[Items from a data source]
◆ ◆ ◆ ◆ ◆ ◆ ◆
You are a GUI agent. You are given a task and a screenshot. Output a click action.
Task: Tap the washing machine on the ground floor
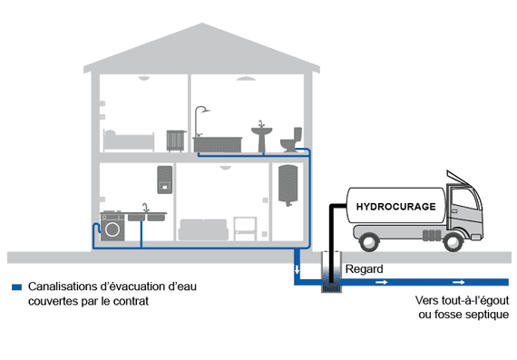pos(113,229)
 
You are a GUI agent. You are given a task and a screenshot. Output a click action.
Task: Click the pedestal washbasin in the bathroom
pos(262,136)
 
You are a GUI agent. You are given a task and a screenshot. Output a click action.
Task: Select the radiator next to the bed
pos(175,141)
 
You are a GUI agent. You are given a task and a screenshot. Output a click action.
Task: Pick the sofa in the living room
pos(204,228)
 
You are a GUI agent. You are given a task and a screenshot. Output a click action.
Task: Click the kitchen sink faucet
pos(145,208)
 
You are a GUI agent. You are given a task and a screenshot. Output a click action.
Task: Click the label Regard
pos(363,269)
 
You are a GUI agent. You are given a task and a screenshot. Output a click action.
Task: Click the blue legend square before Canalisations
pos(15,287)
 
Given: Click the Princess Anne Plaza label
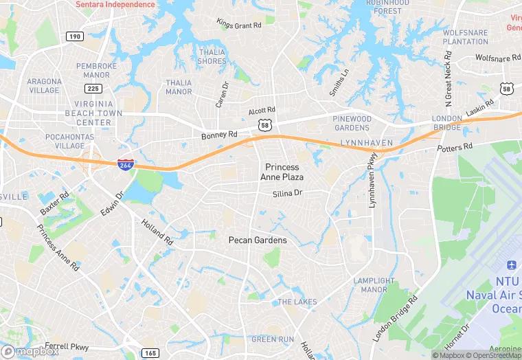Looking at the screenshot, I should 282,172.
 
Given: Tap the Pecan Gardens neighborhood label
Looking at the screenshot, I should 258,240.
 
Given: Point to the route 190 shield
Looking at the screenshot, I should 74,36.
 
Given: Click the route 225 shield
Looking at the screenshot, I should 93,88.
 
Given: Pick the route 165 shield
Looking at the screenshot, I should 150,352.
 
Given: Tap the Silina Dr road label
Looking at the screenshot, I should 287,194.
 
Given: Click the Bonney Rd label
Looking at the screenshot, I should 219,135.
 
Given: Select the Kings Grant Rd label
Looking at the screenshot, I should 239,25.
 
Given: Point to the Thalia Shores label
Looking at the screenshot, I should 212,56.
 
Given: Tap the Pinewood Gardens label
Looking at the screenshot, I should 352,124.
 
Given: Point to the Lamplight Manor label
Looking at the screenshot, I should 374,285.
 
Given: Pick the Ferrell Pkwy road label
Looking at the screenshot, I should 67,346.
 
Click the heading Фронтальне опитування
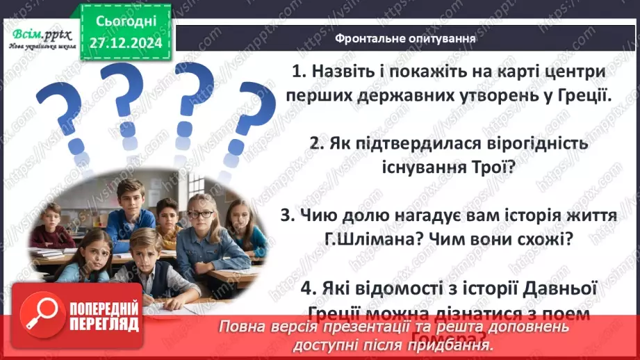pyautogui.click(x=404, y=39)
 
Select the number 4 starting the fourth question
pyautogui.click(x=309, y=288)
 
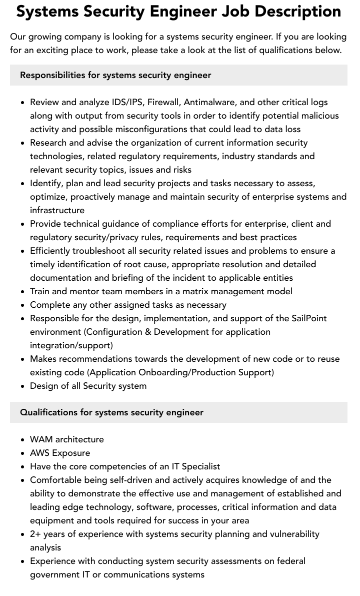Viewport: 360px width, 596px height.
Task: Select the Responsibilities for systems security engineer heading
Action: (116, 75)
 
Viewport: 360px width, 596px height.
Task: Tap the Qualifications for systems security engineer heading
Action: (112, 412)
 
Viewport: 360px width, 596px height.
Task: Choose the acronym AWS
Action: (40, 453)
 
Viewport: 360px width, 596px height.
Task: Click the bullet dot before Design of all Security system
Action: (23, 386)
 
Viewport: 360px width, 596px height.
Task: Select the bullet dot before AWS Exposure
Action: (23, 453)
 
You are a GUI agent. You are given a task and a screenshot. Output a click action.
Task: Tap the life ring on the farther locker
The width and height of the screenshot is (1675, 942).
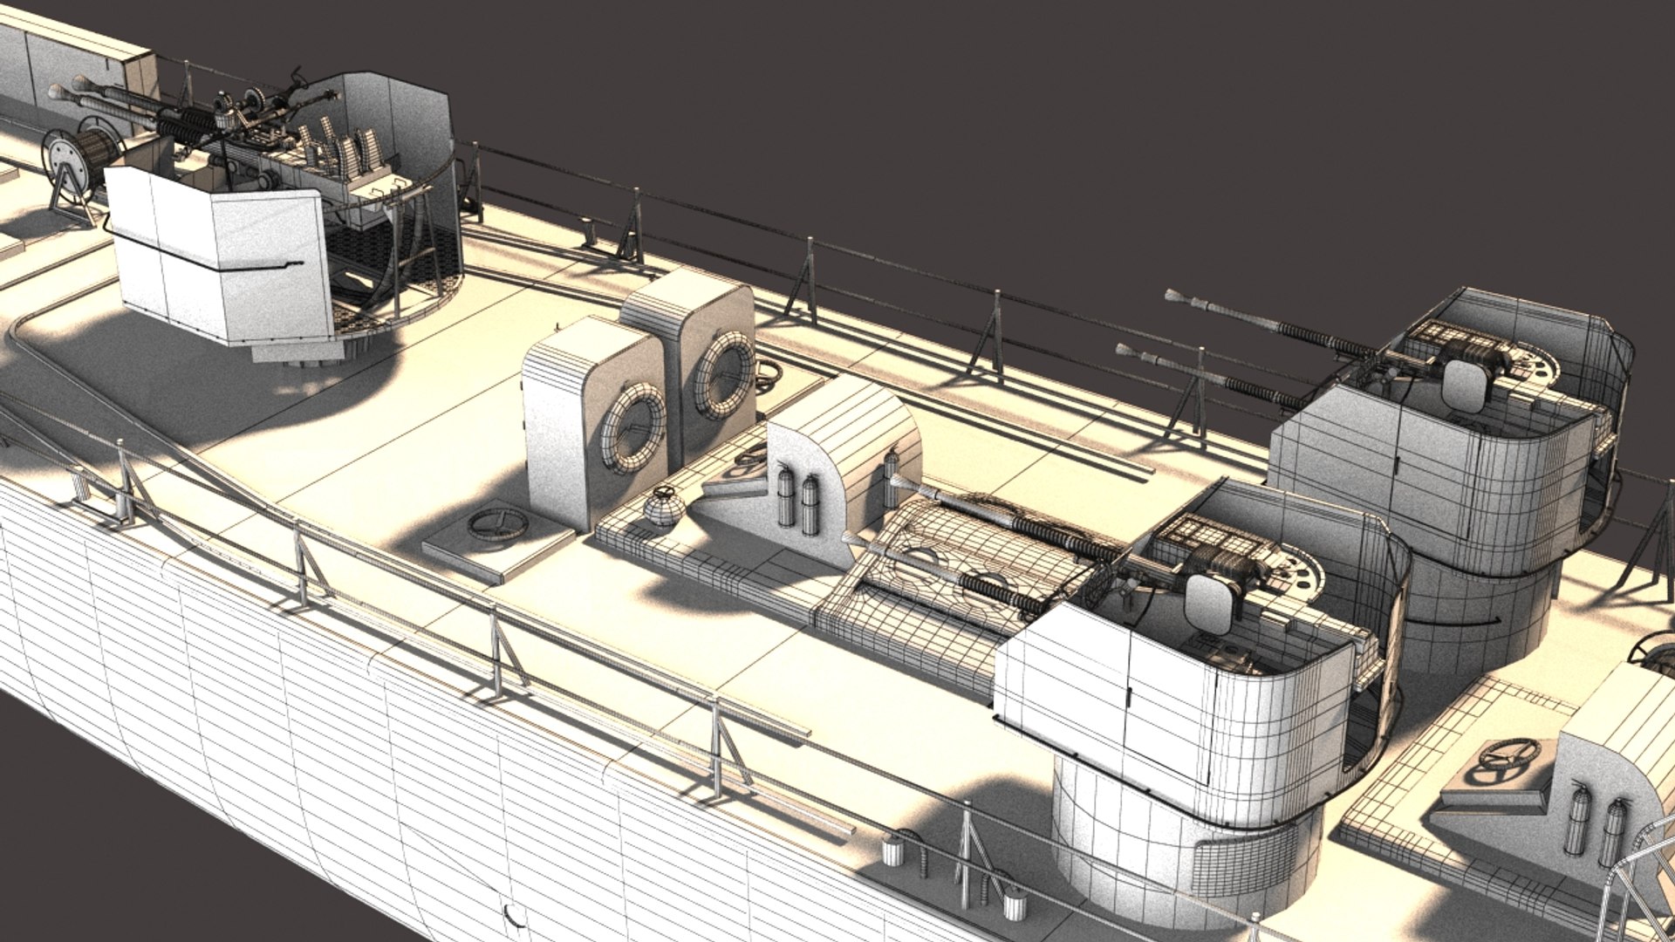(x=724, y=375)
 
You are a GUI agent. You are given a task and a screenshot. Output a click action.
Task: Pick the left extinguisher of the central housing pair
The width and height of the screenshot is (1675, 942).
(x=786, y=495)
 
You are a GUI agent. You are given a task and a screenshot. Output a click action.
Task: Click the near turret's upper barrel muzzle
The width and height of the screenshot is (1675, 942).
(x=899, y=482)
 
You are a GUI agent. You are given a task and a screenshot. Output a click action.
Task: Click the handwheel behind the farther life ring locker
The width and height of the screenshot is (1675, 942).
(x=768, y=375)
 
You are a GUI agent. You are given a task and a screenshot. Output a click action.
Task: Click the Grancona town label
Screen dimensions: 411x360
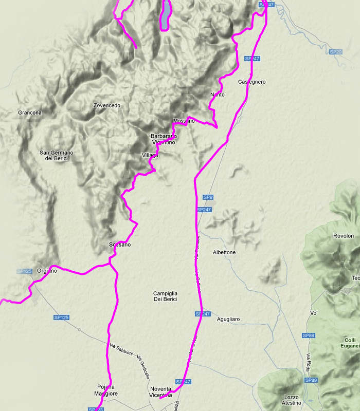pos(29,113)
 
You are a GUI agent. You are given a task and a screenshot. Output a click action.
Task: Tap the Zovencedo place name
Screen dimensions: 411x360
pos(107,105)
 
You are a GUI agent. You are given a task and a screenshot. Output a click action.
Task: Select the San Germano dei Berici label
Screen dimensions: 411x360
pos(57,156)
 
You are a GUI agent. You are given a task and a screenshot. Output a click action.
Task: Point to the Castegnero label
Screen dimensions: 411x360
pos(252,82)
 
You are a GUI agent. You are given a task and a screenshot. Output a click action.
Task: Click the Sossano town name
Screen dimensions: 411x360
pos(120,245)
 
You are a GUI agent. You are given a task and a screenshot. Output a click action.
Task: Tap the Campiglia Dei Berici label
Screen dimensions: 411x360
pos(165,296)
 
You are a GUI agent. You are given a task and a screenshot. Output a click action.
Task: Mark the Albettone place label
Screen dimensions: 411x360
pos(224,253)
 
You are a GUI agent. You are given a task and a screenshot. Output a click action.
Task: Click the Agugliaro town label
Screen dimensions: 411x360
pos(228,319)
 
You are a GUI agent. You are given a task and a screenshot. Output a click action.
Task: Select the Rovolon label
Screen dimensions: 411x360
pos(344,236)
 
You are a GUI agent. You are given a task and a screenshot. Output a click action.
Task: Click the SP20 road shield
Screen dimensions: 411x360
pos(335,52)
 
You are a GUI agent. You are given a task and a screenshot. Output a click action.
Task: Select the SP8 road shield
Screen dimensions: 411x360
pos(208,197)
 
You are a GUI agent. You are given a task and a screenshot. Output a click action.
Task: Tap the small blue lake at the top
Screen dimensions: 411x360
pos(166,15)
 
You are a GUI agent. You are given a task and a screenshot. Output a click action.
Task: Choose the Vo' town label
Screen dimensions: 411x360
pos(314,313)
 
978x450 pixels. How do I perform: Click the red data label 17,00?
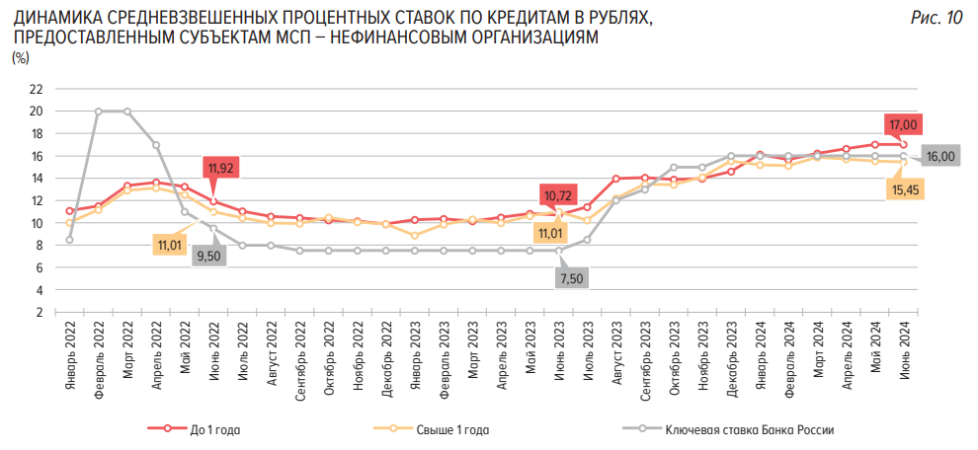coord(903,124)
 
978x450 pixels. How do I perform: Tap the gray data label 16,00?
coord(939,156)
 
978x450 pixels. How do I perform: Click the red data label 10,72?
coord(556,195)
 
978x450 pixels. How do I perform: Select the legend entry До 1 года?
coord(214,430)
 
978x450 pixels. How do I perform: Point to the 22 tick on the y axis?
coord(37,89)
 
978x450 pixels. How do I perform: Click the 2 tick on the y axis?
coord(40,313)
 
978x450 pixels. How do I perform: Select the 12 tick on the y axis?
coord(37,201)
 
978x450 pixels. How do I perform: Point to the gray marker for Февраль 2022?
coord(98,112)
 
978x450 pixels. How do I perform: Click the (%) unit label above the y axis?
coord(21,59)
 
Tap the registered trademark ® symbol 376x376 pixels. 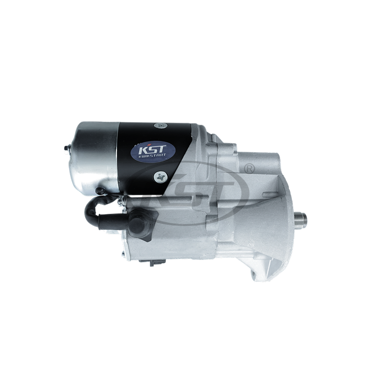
◆ ◆ ◆ ◆ ◆ ◆ ◆
__The task__
Rewrite the rows above with "GUI agent" swapped for "interface agent" wherever it occurs, changing nothing else. Leave the pictures out of your answer.

__Response for this exercise__
You are a interface agent. You are given a task and a screenshot. Output a click action.
Task: Tap the washing machine on the ground floor
pos(113,229)
 
You are a interface agent. You are given a task and a screenshot. Output a click action.
Task: Click the pedestal washbasin in the bathroom
pos(262,136)
 
You are a interface agent. You are given a task and a screenshot. Output a click action.
Task: Select the radiator next to the bed
pos(175,141)
 
You are a interface agent. You are given a task and a screenshot. Output a click action.
Task: Pick the sofa in the living room
pos(204,228)
 
You are a interface agent. You are given a task and a screenshot. Output a click action.
Task: Click the kitchen sink faucet
pos(145,208)
 
You are a interface agent. You are given a task and a screenshot. Output a click action.
Task: Click the label Regard
pos(363,269)
 
You are a interface agent. You are given a task and a screenshot. Output a click action.
Task: Click the blue legend square before Canalisations
pos(15,287)
 
Given: Click the Princess Anne Plaza label
Looking at the screenshot, I should 282,172.
 
Given: Tap the Pecan Gardens neighborhood label
Looking at the screenshot, I should 258,240.
 
Given: Point to the route 190 shield
Looking at the screenshot, I should 74,36.
 
Given: Click the route 225 shield
Looking at the screenshot, I should 93,88.
 
Given: Pick the route 165 shield
Looking at the screenshot, I should 150,352.
 
Given: Tap the Silina Dr road label
Looking at the screenshot, I should 287,194.
 
Given: Click the Bonney Rd label
Looking at the screenshot, I should 219,135.
 
Given: Select the Kings Grant Rd label
Looking at the screenshot, I should 239,25.
 
Given: Point to the Thalia Shores label
Looking at the screenshot, I should 212,56.
 
Given: Tap the Pinewood Gardens label
Looking at the screenshot, I should 352,124.
 
Given: Point to the Lamplight Manor label
Looking at the screenshot, I should 374,285.
 
Given: Pick the Ferrell Pkwy road label
Looking at the screenshot, I should 67,346.
 
Click the heading Фронтальне опитування
pyautogui.click(x=404, y=39)
 
Select the number 4 starting the fourth question
pyautogui.click(x=309, y=288)
 
Viewport: 360px width, 596px height.
Task: Select the Responsibilities for systems security engineer heading
Action: (116, 75)
 
Viewport: 360px width, 596px height.
Task: Tap the Qualifications for systems security engineer heading
Action: (112, 412)
 
Viewport: 360px width, 596px height.
Task: Choose the acronym AWS
Action: (40, 453)
 
Viewport: 360px width, 596px height.
Task: Click the bullet dot before Design of all Security system
Action: (23, 386)
 
Viewport: 360px width, 596px height.
Task: Select the bullet dot before AWS Exposure
Action: (23, 453)
 
You are a interface agent. You are given a task and a screenshot. Output a click action.
Task: Tap the life ring on the farther locker
The width and height of the screenshot is (1675, 942).
(x=724, y=375)
 
You are a interface agent. You are given a task and a screenshot. Output a click action.
Task: Pick the left extinguisher of the central housing pair
The width and height of the screenshot is (1675, 942).
(x=786, y=495)
 
You are a interface agent. You are given a task and a screenshot. Output a click action.
Task: Click the near turret's upper barrel muzzle
The width and height of the screenshot is (1675, 942).
(x=899, y=482)
 
You are a interface agent. You are given a task and a screenshot. Output a click action.
Task: Click the handwheel behind the farther life ring locker
The width and height of the screenshot is (1675, 942).
(x=768, y=375)
 
You are a interface agent. You are given a task and a screenshot. Output a click action.
Task: Click the Grancona town label
Screen dimensions: 411x360
pos(29,113)
 
You are a interface agent. You are given a task and a screenshot. Output a click action.
Task: Tap the Zovencedo place name
Screen dimensions: 411x360
pos(107,105)
 
You are a interface agent. You are given a task and a screenshot. Output a click action.
Task: Select the San Germano dei Berici label
Screen dimensions: 411x360
pos(57,156)
 
You are a interface agent. You are given a task and a screenshot. Output a click action.
Task: Point to the Castegnero label
Screen dimensions: 411x360
pos(252,82)
 
You are a interface agent. You are given a task and a screenshot. Output a click action.
Task: Click the Sossano town name
Screen dimensions: 411x360
pos(120,245)
 
You are a interface agent. You are given a task and a screenshot. Output a click action.
Task: Tap the Campiglia Dei Berici label
Screen dimensions: 411x360
pos(165,296)
 
You are a interface agent. You are given a task and a screenshot. Output a click action.
Task: Mark the Albettone place label
Screen dimensions: 411x360
pos(224,253)
 
You are a interface agent. You are given a task and a screenshot. Output a click action.
Task: Click the Agugliaro town label
Screen dimensions: 411x360
pos(228,319)
 
You are a interface agent. You are given a task and a screenshot. Output a click action.
Task: Select the Rovolon label
Screen dimensions: 411x360
pos(344,236)
 
You are a interface agent. You are given a task and a screenshot. Output a click action.
Task: Click the SP20 road shield
Screen dimensions: 411x360
pos(335,52)
 
You are a interface agent. You are given a task and a screenshot. Output a click action.
Task: Select the SP8 road shield
Screen dimensions: 411x360
pos(208,197)
 
You are a interface agent. You are given a task and a screenshot. Output a click action.
Task: Tap the small blue lake at the top
Screen dimensions: 411x360
pos(166,15)
 
You are a interface agent. You are given a task and a screenshot. Output a click action.
Task: Choose the Vo' town label
Screen dimensions: 411x360
pos(314,313)
 
978x450 pixels. How do I perform: Click the red data label 17,00?
coord(903,124)
 
978x450 pixels. How do I perform: Tap the gray data label 16,00?
coord(939,156)
 
978x450 pixels. How do I perform: Click the red data label 10,72?
coord(556,195)
 
978x450 pixels. How do I perform: Select the legend entry До 1 года?
coord(214,430)
 
978x450 pixels. How do I perform: Point to the 22 tick on the y axis?
coord(37,89)
 
978x450 pixels. How do I perform: Click the 2 tick on the y axis?
coord(40,313)
 
978x450 pixels. How do I perform: Select the 12 tick on the y axis?
coord(37,201)
 
978x450 pixels. How do I perform: Point to the gray marker for Февраль 2022?
coord(98,112)
 
978x450 pixels. How do I perform: Click the (%) unit label above the y axis?
coord(21,59)
 
Tap the registered trademark ® symbol 376x376 pixels. 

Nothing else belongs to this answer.